— Exercise description —
In the material below, find the line containing "QLD Iron Cross Box Tee - BLACK (82, 1742)" and the line containing "NSW BLUES Predator", then reproduce exactly both of them and every line between, and nothing else.

— Entries provided —
******

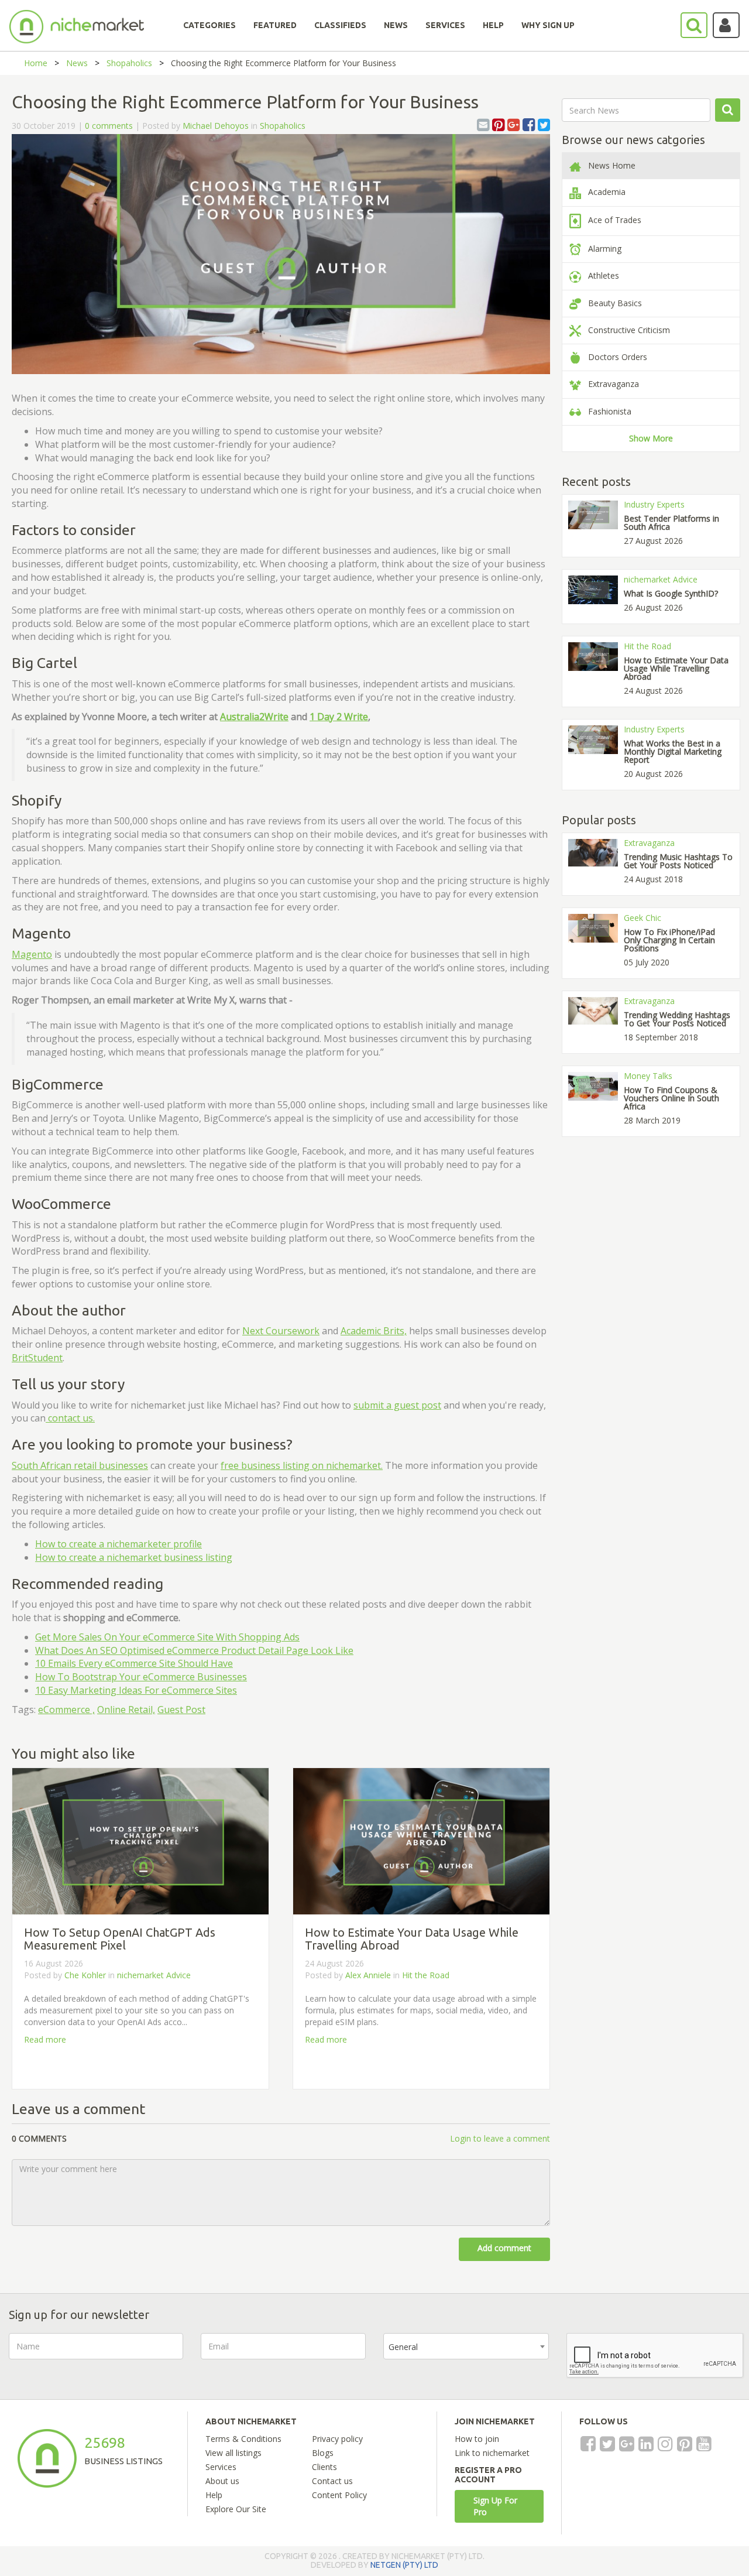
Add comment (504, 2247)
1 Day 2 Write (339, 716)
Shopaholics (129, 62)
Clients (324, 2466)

******

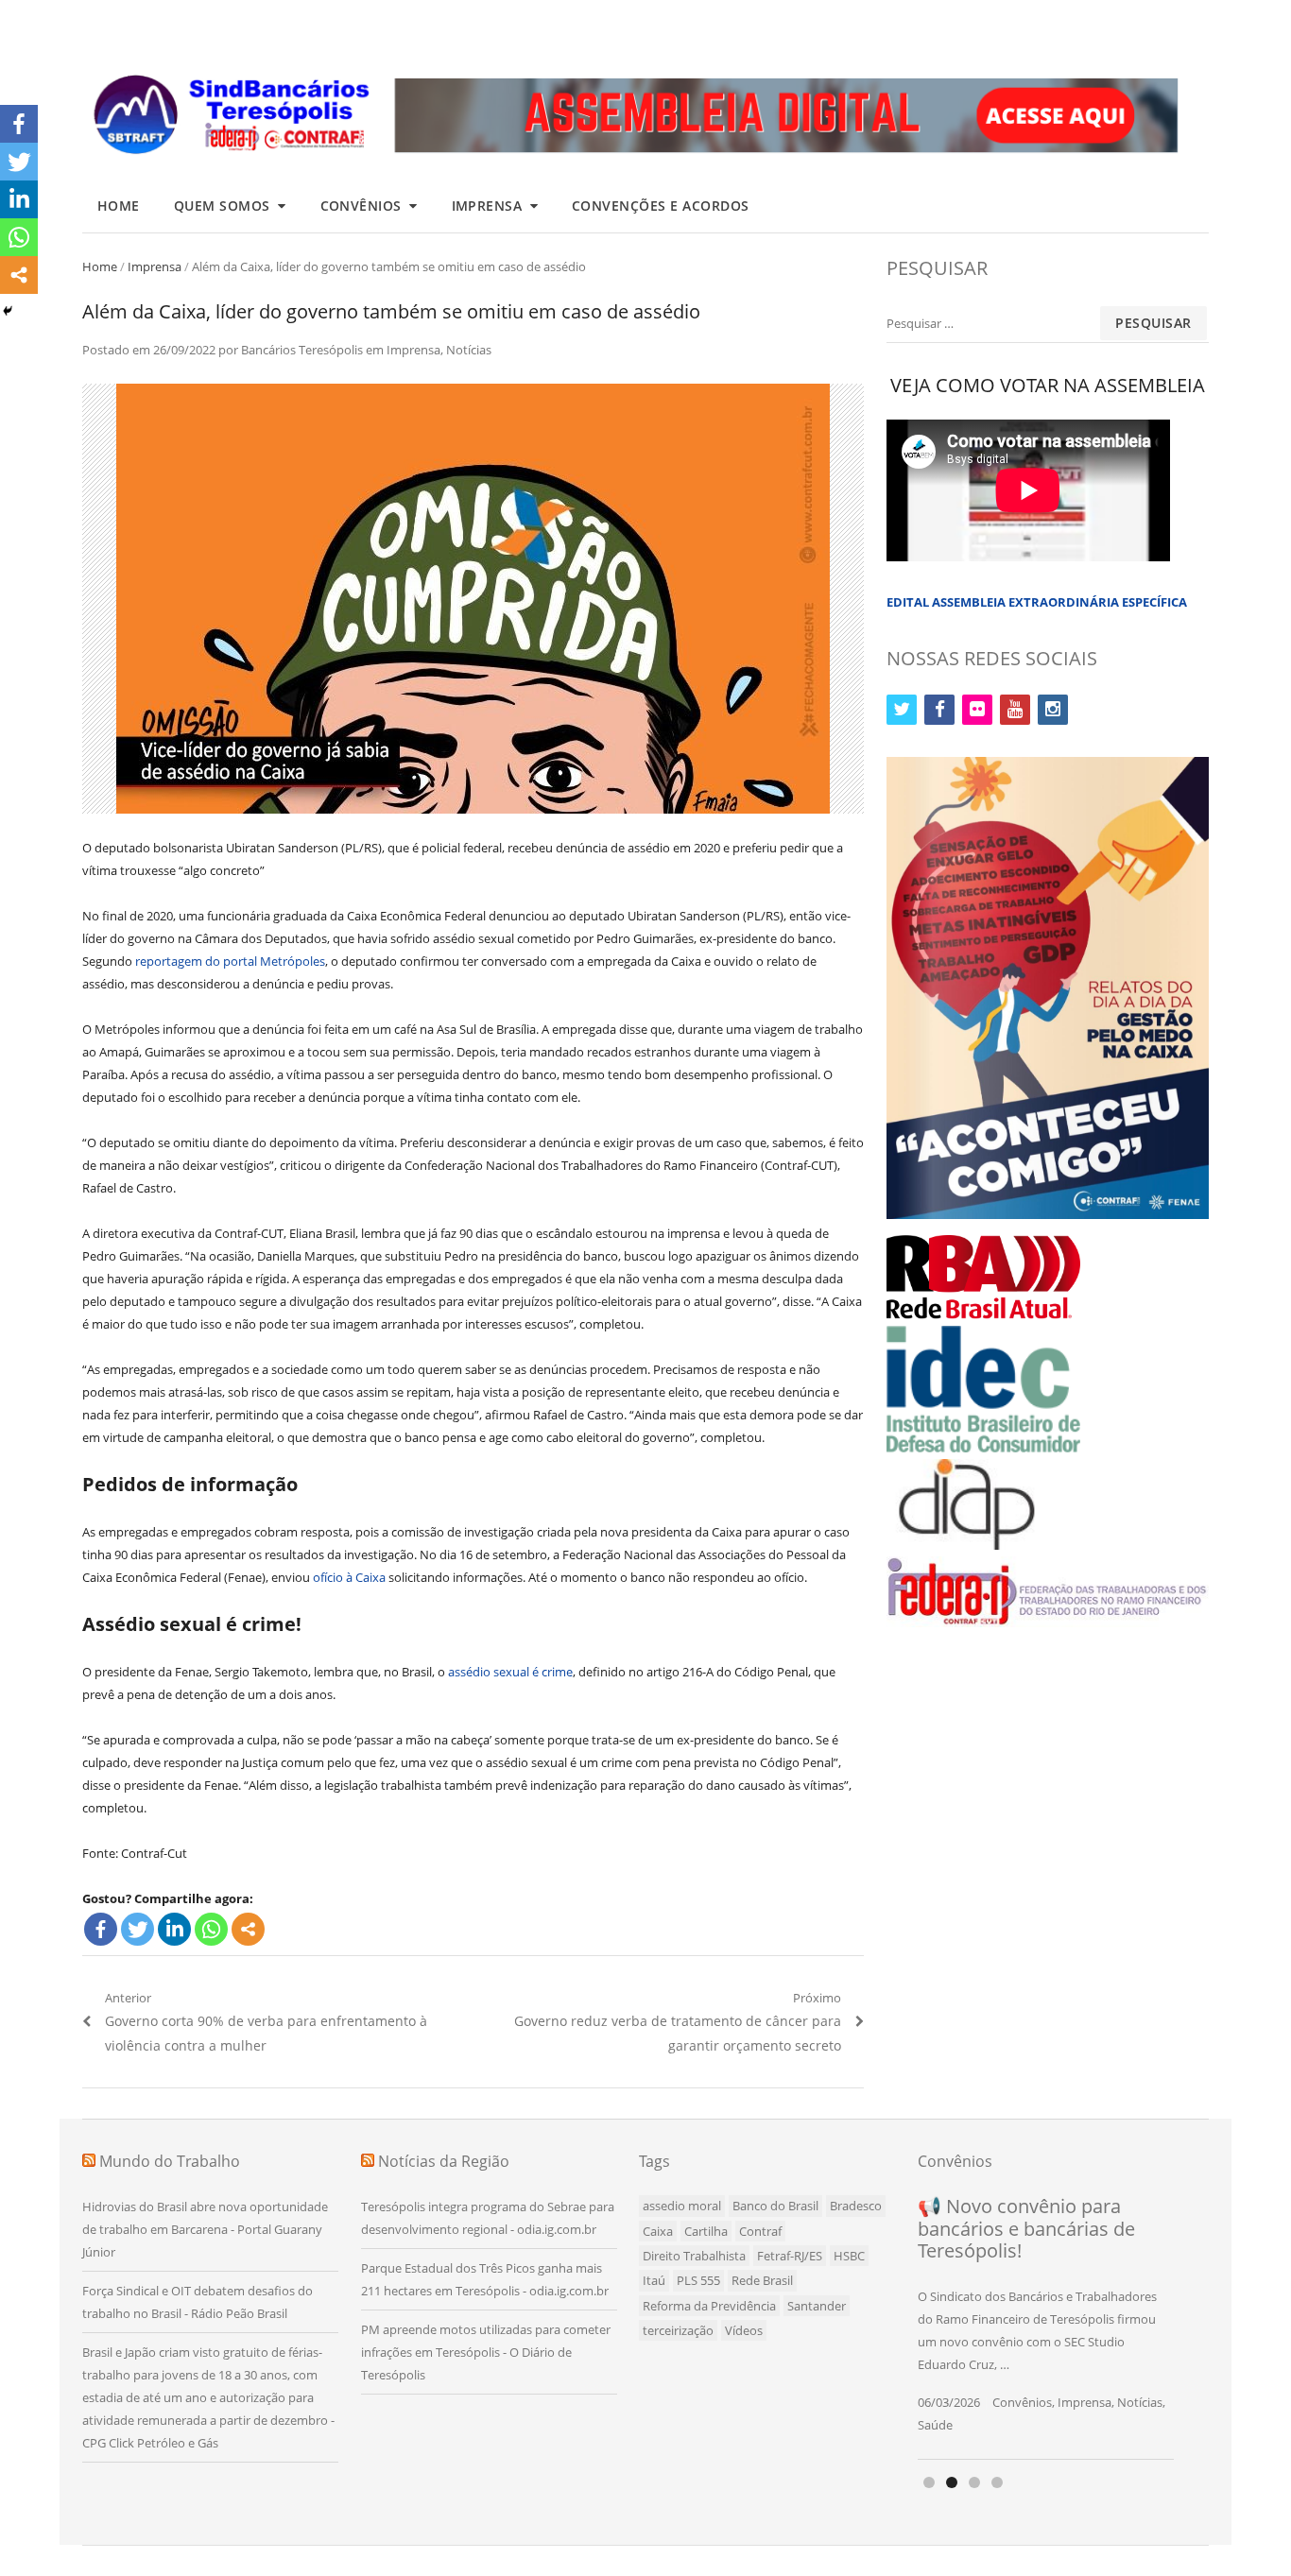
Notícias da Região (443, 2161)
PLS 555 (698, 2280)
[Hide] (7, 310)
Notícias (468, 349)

******

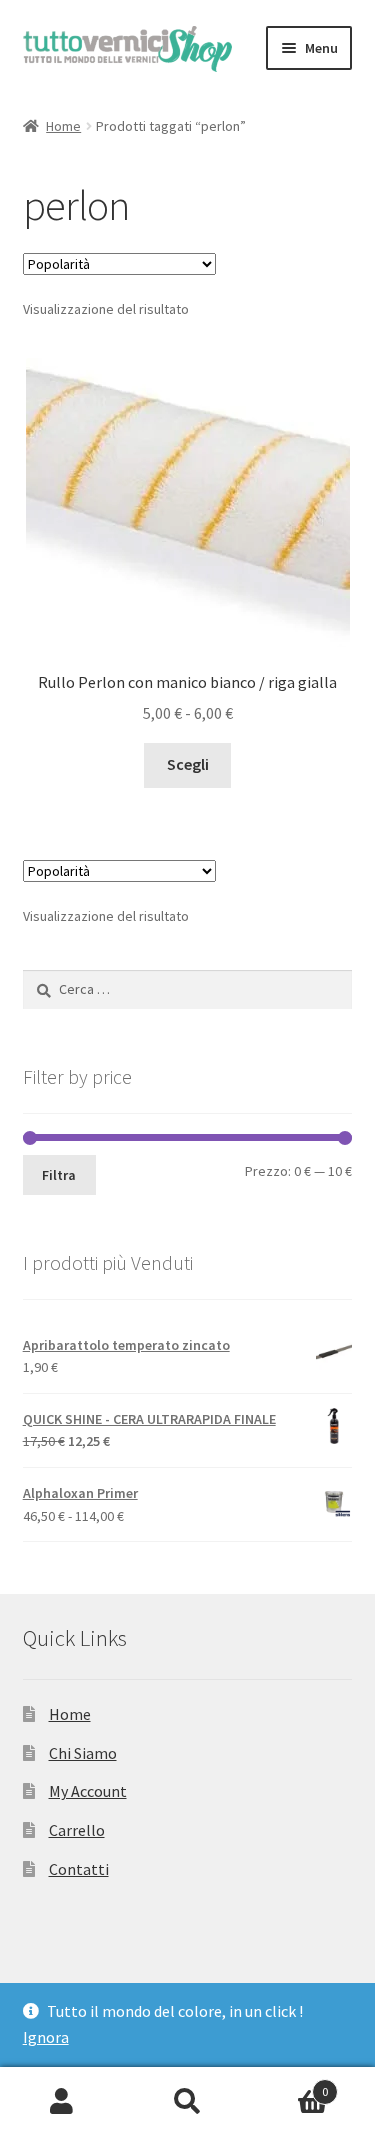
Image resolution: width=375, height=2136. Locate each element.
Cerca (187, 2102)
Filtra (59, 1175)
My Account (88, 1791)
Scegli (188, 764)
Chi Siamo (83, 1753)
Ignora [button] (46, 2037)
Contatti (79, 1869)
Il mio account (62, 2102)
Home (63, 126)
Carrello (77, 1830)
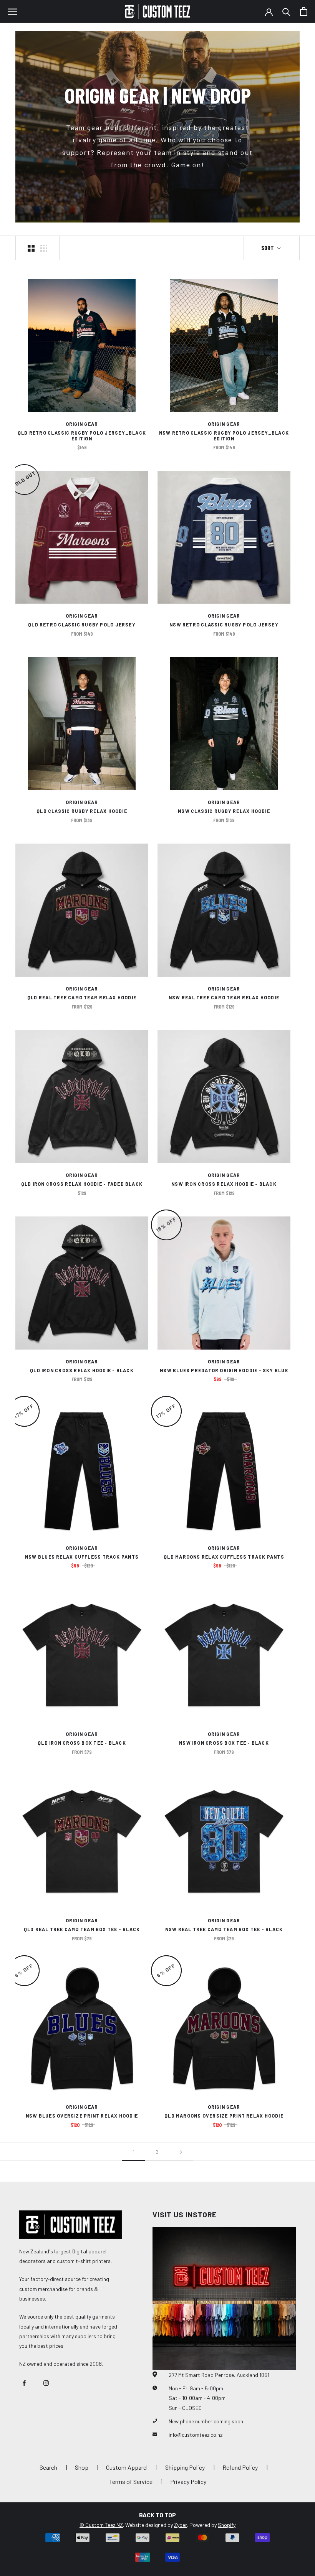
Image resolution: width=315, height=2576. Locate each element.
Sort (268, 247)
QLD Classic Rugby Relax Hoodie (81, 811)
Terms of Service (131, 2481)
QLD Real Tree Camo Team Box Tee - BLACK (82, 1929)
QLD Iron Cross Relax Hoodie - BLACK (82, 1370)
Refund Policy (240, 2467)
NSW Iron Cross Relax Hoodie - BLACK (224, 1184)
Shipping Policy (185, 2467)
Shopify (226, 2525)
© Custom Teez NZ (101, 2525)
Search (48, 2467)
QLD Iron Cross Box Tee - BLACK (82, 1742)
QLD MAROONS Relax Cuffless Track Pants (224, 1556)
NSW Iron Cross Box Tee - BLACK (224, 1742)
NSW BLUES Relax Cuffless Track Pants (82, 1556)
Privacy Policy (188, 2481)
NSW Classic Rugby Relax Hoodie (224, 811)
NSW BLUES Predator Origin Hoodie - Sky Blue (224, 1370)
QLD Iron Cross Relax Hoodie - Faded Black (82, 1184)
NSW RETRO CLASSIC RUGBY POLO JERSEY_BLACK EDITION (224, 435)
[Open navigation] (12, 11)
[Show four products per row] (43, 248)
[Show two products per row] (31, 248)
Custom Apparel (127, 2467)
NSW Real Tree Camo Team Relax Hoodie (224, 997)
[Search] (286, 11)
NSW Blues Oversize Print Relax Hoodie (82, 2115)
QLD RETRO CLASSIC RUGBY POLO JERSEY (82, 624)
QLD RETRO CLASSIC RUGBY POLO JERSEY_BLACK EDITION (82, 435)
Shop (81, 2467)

******

— Solution —
QLD Iron Cross Box Tee - BLACK (82, 1742)
QLD MAROONS Relax Cuffless Track Pants (224, 1556)
NSW Iron Cross Box Tee - BLACK (224, 1742)
NSW BLUES Relax Cuffless Track Pants (82, 1556)
Privacy Policy (188, 2481)
NSW Classic Rugby Relax Hoodie (224, 811)
NSW BLUES Predator Origin Hoodie - Sky Blue (224, 1370)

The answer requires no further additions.